* [What is required]
Count the lines of the material below that contain the word "button", treating case as significant, and give only the number.

* [Data records]

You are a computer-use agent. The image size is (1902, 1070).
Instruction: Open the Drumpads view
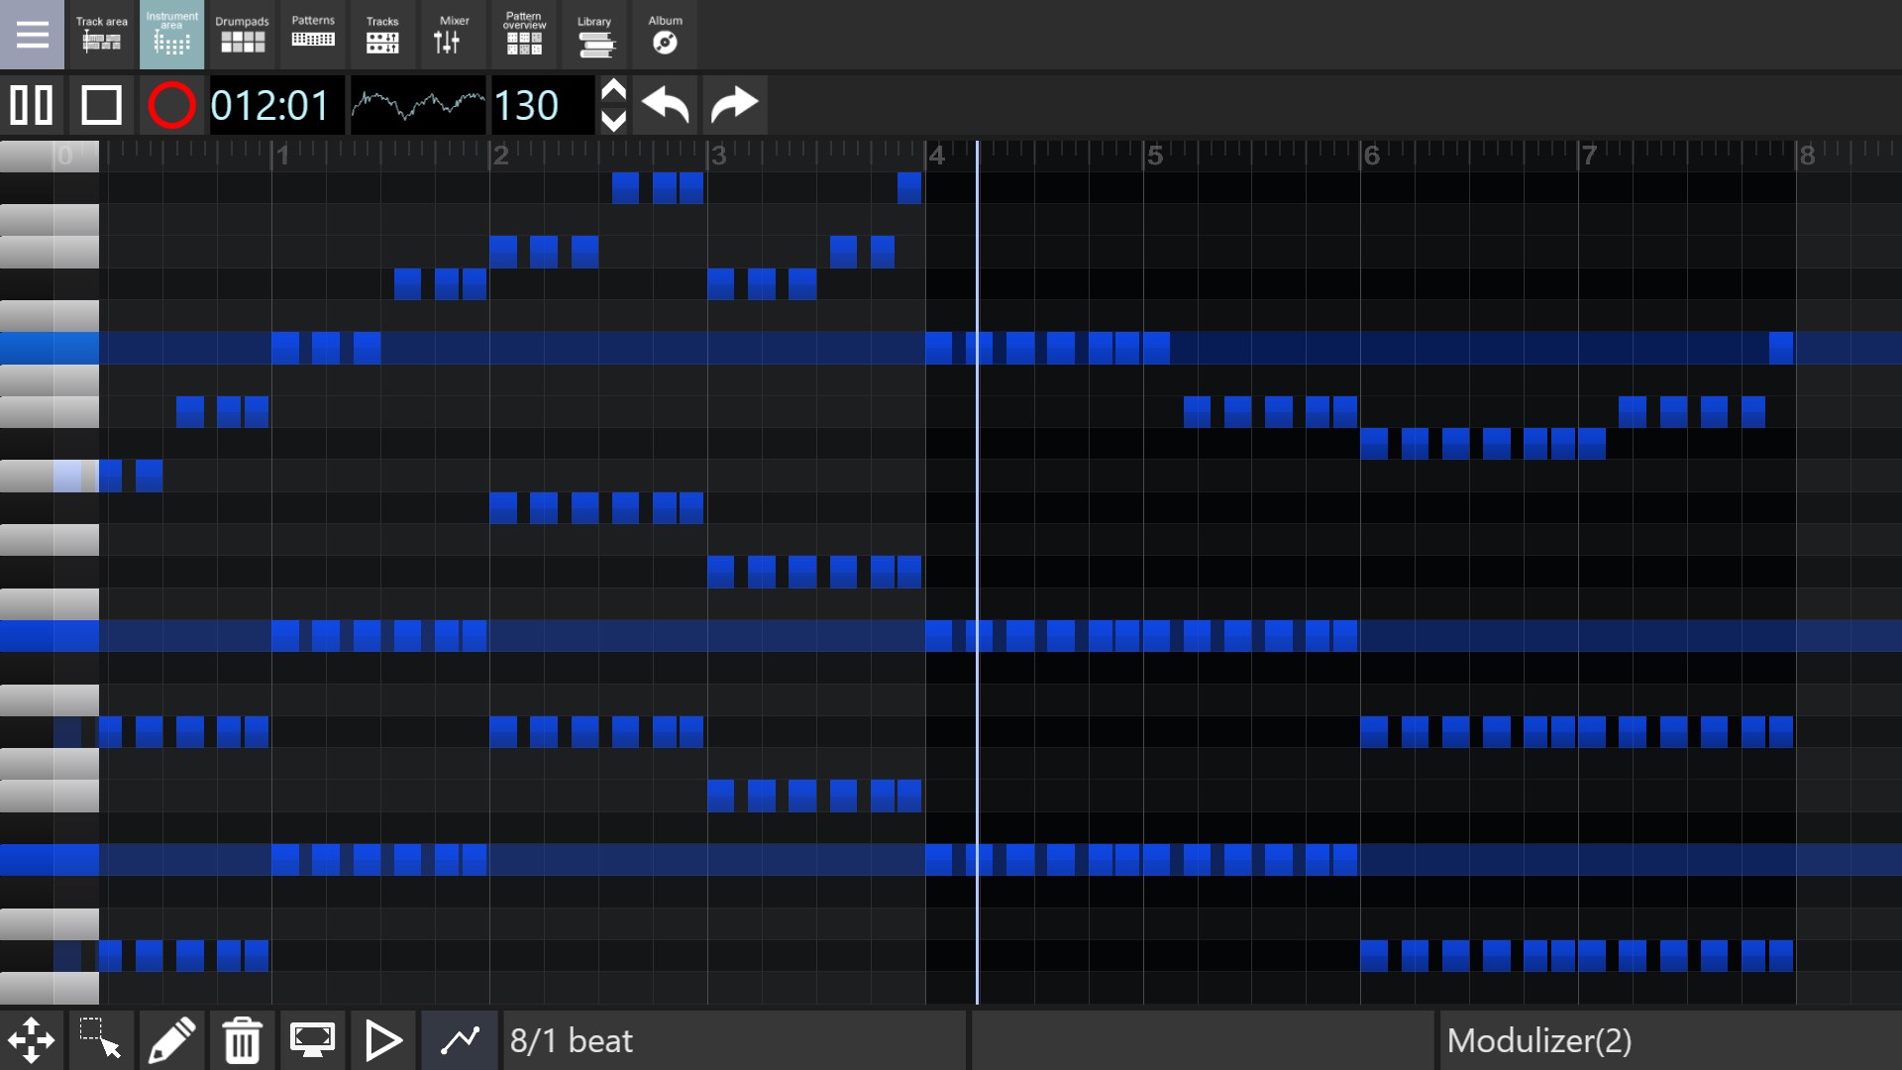click(242, 35)
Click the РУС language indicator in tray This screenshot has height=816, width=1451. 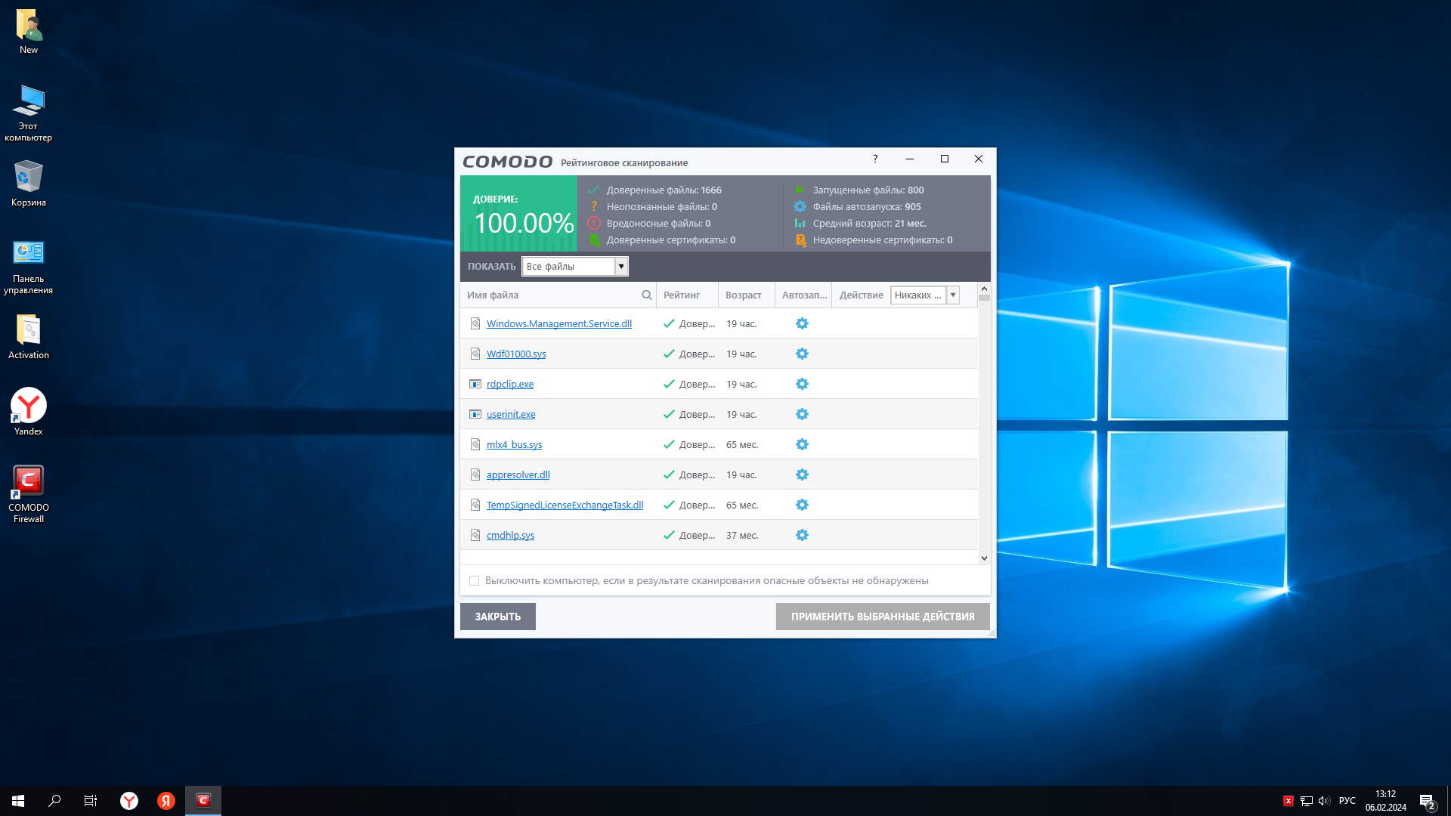(1347, 801)
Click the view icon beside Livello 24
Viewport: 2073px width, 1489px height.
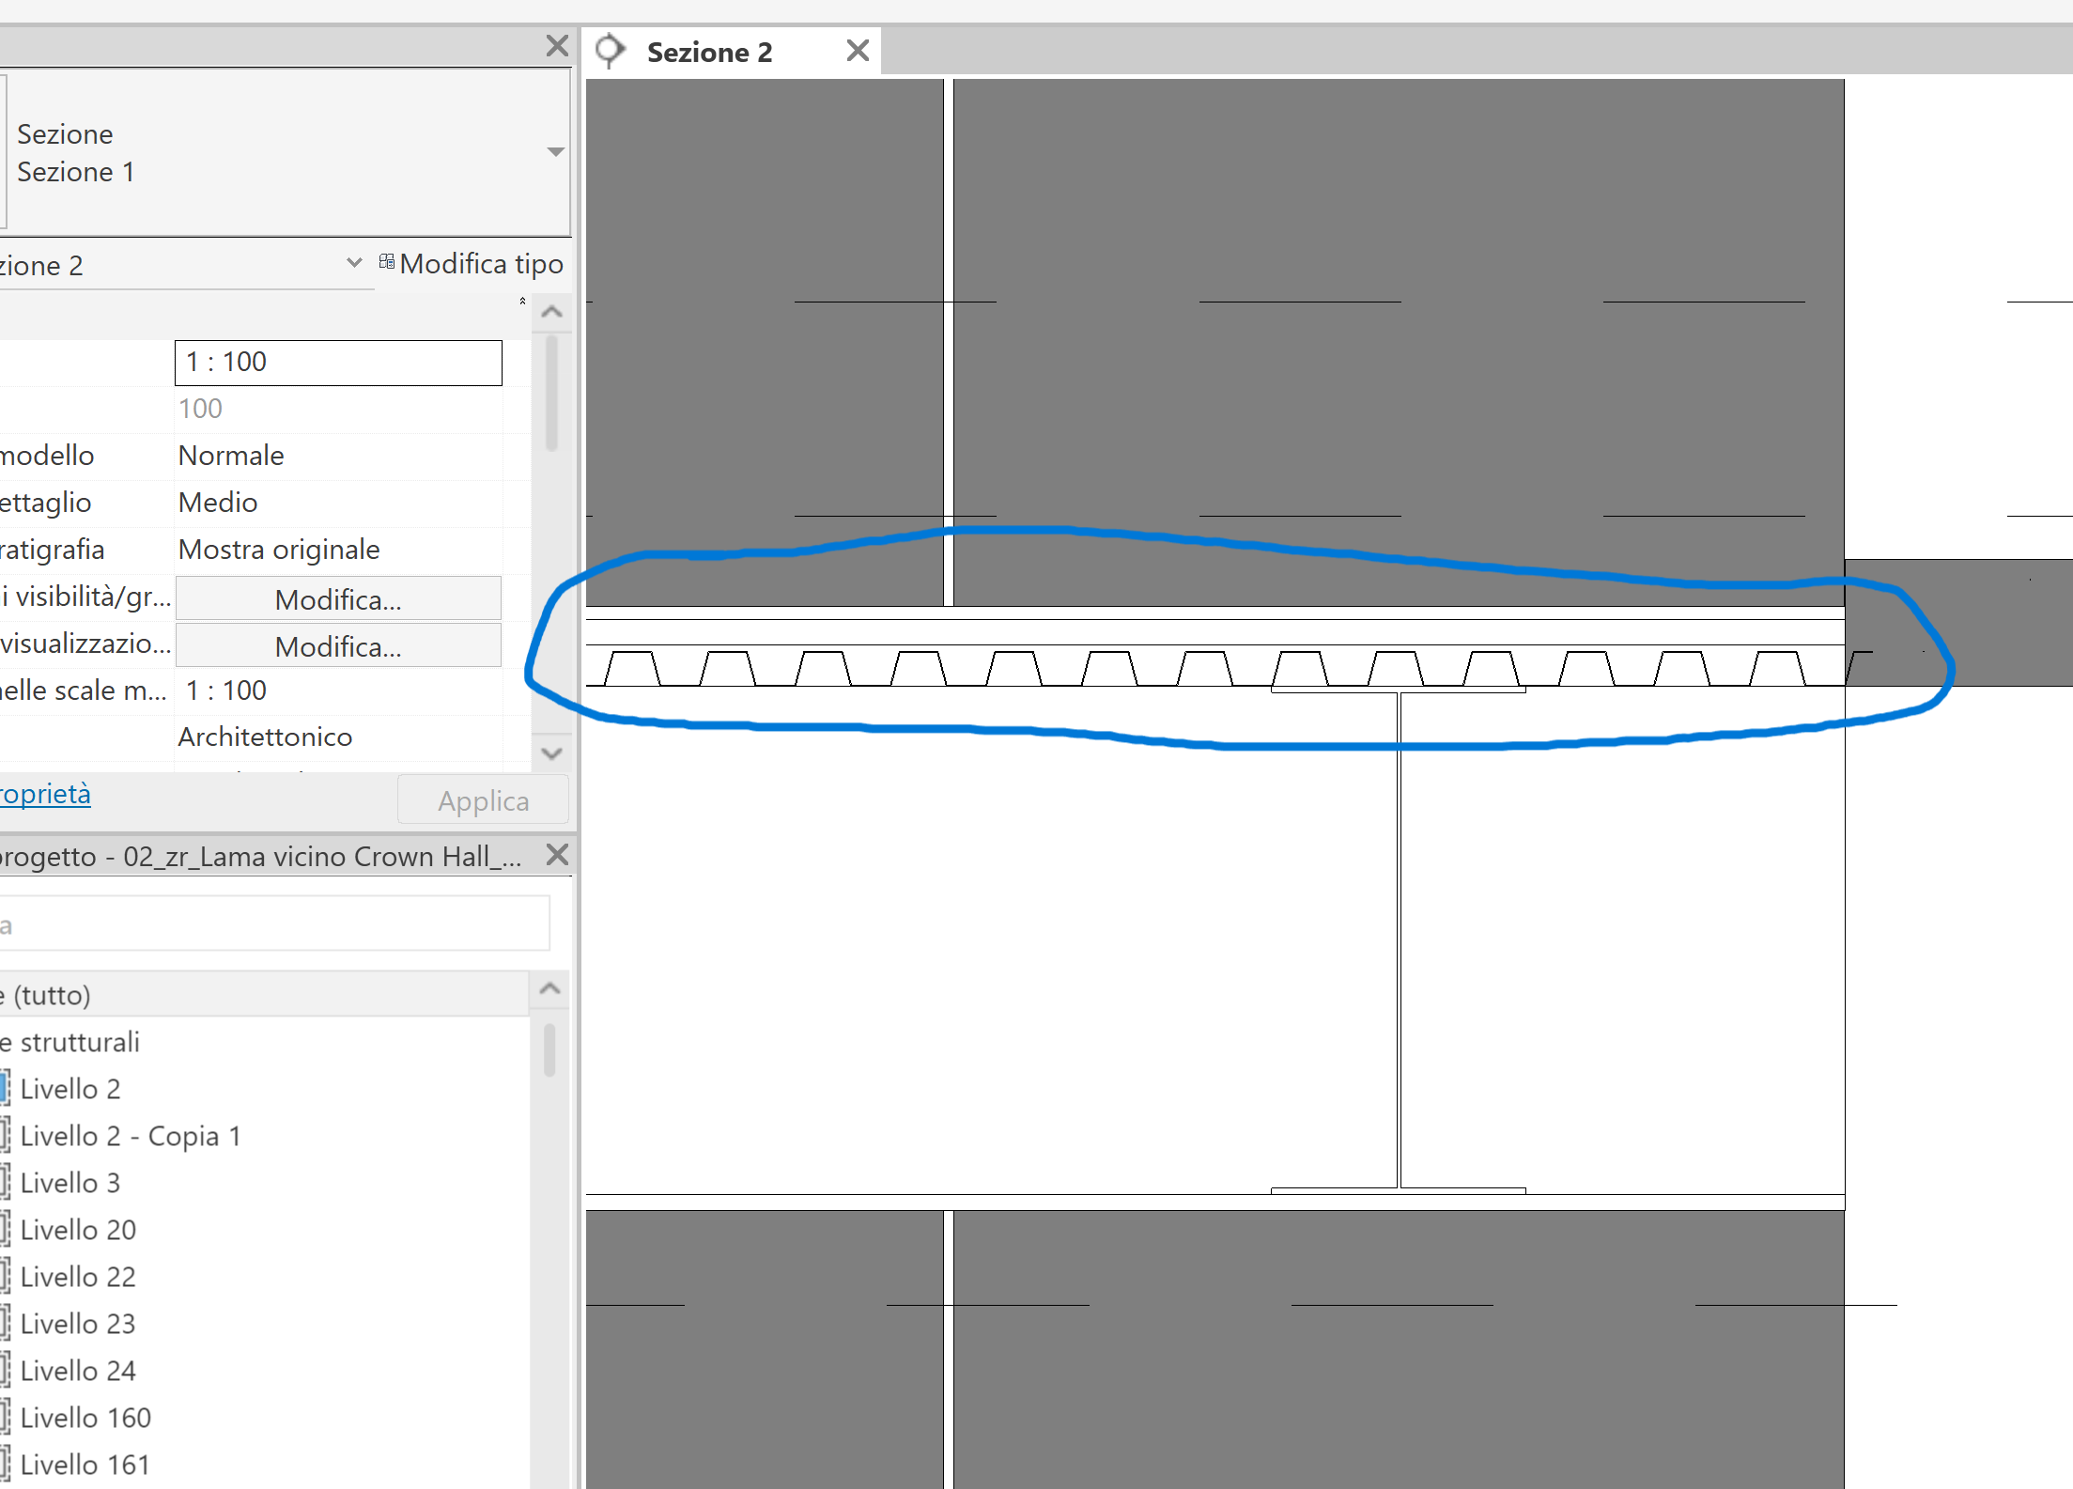pyautogui.click(x=7, y=1370)
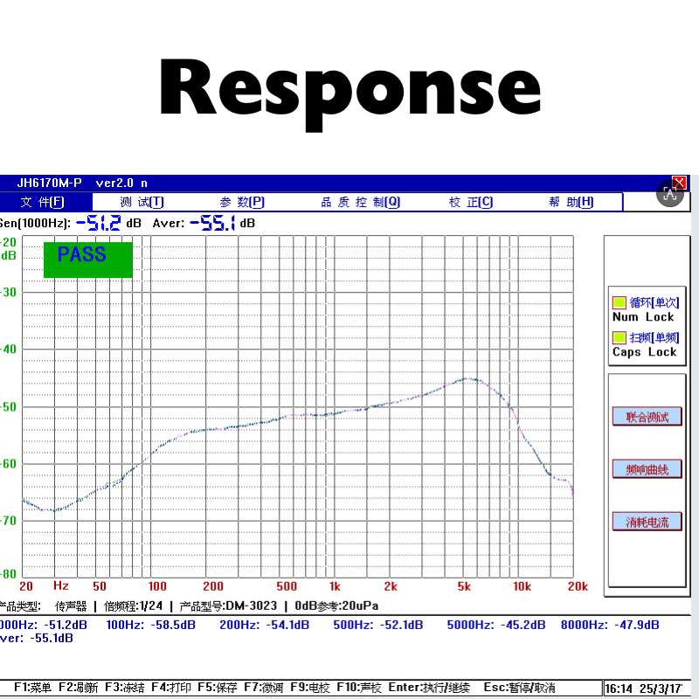
Task: Click the 联合测试 combined test button
Action: point(647,417)
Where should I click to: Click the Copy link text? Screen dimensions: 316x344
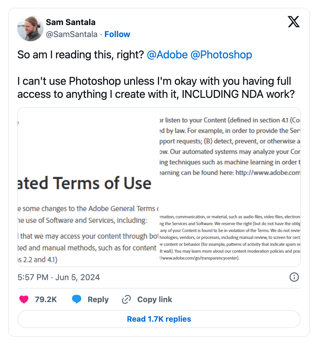point(155,299)
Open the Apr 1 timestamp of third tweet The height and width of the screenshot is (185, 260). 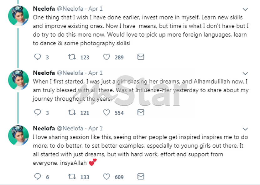(95, 129)
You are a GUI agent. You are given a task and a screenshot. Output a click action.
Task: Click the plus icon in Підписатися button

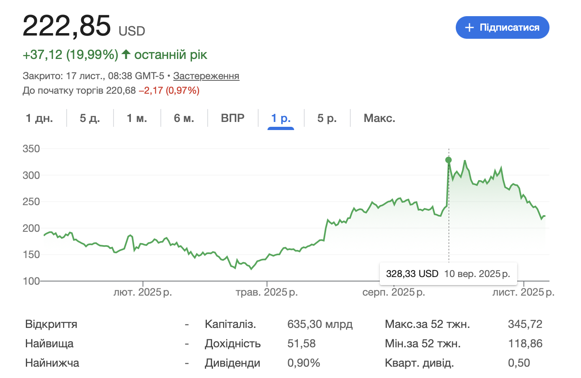click(x=469, y=27)
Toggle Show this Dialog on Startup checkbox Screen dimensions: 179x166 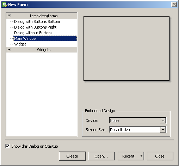click(7, 146)
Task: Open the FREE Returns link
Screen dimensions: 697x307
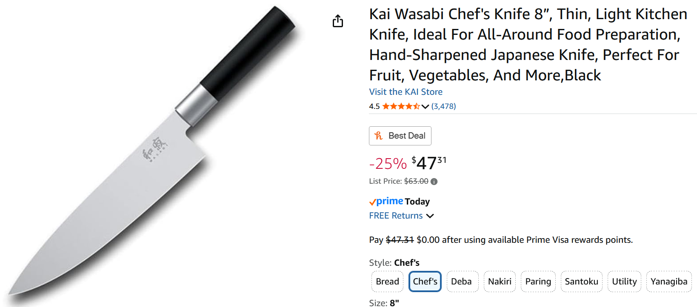Action: tap(396, 216)
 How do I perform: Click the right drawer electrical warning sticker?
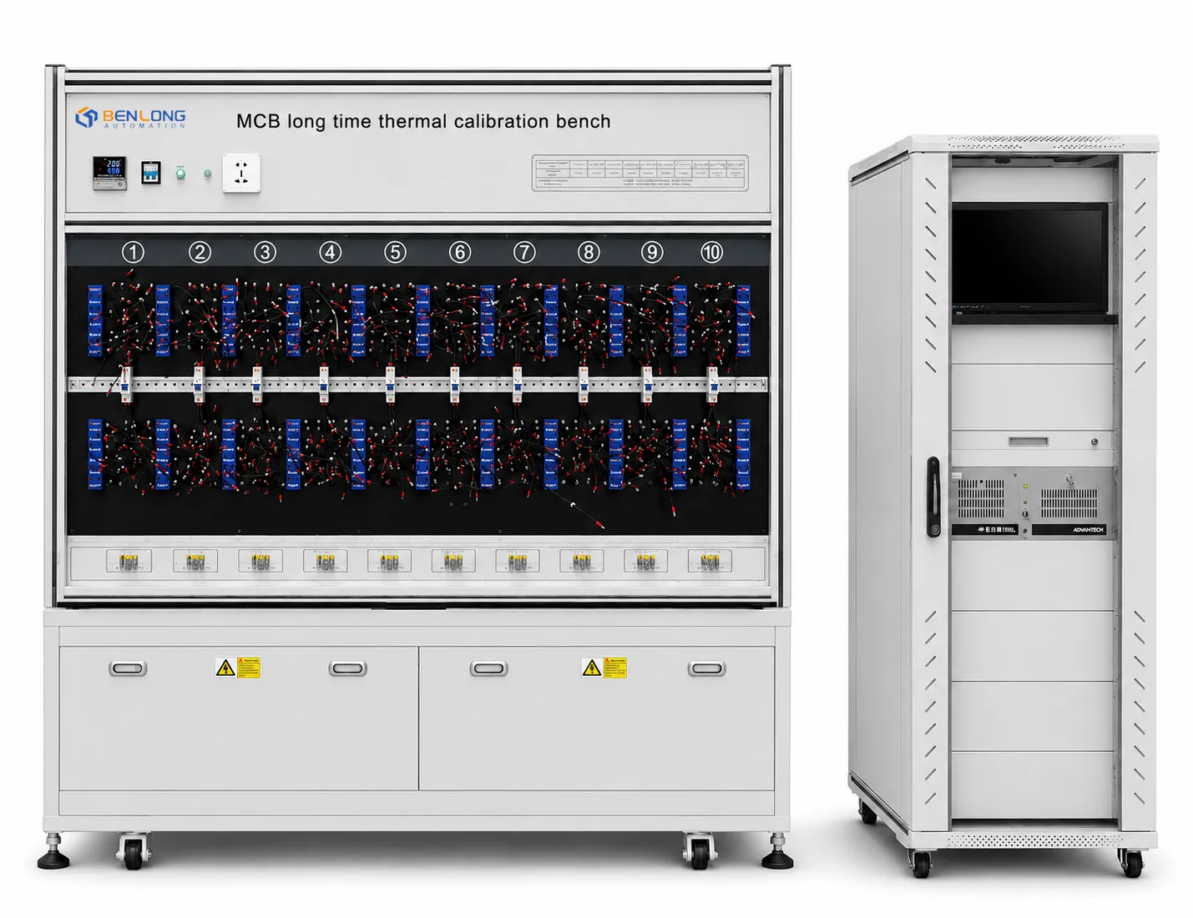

* [Expected answer]
2